El primero: la política industrial es un estado de ánimo más que una lista de medidas concretas. Los que la aplican con éxito entienden que es más importante crear un clima propicio para la colaboración entre el gobierno y el sector privado que entregar incentivos financieros. El objetivo último de esta colaboración es identificar oportunidades de inversión y corregir eventuales cuellos de botella, y puede tomar la forma consejos de deliberación, foros de desarrollo de proveedores, consejos asesores de inversiones, mesas redondas sectoriales o fondos de riesgo público-privados. En cualquier caso, se requiere un gobierno que colabore estrechamente con el sector privado, pero que asuma la defensa del interés colectivo.
En segundo lugar, la política industrial debe recurrir tanto a las zanahorias como a los palos. Dados sus riesgos y el desfase entre sus beneficios públicos y privados, la innovación requiere rentas: rendimientos superiores a los que brindan los mercados competitivos. Esa es la razón por la que todos los países tienen un sistema de patentes. Pero los incentivos abiertos tienen sus costos: pueden aumentar los precios al consumidor y acumular recursos en actividades improductivas. Esa es la razón por la que las patentes expiran. El mismo principio debe aplicarse a las medidas gubernamentales para promover la creación de nuevas industrias. Los incentivos gubernamentales deben ser temporales y guiarse por resultados.
En tercer lugar, quienes aplican la política industrial deben asegurarse de que prevalezca el interés colectivo y no el de los burócratas que la administran, ni el de las empresas que reciben los apoyos. Como protección contra el abuso y el acaparamiento, la política industrial debe aplicarse de forma transparente, responsable y sus procesos estar abiertos a la incorporación de nuevos beneficiarios.
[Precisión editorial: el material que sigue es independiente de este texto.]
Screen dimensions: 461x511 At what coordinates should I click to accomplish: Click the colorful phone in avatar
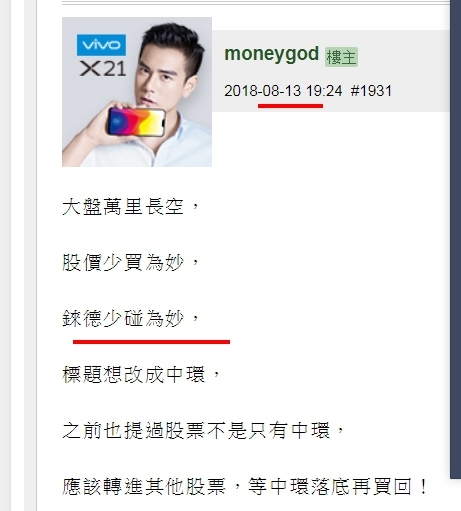pyautogui.click(x=136, y=122)
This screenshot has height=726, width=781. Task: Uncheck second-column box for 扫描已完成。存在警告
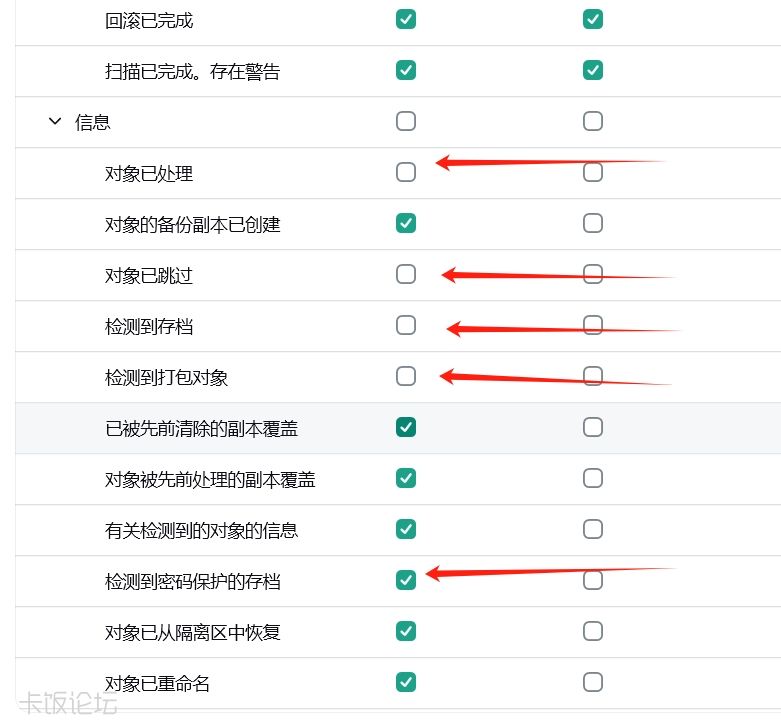tap(593, 70)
El reproche habitual contra la política industrial es que los gobiernos no pueden elegir a los ganadores. Claro que no pueden, pero eso no resulta tan relevante. Lo que determina el éxito en materia de política industrial no es la capacidad para reconocer a los triunfadores, sino la capacidad para abandonar a los perdedores, un requisito menos exigente. La incertidumbre garantiza que incluso políticas óptimas provoquen errores. Lo relevante es que los gobiernos reconozcan esos errores y retiren su apoyo antes de que resulten demasiado costosos.
Thomas Watson, el fundador de IBM, dijo en cierta ocasión: “Si quieres triunfar, aumenta tu tasa de errores”. Un gobierno que no comete errores al promover la industria es uno que comete el error mayor de no esforzarse lo suficiente.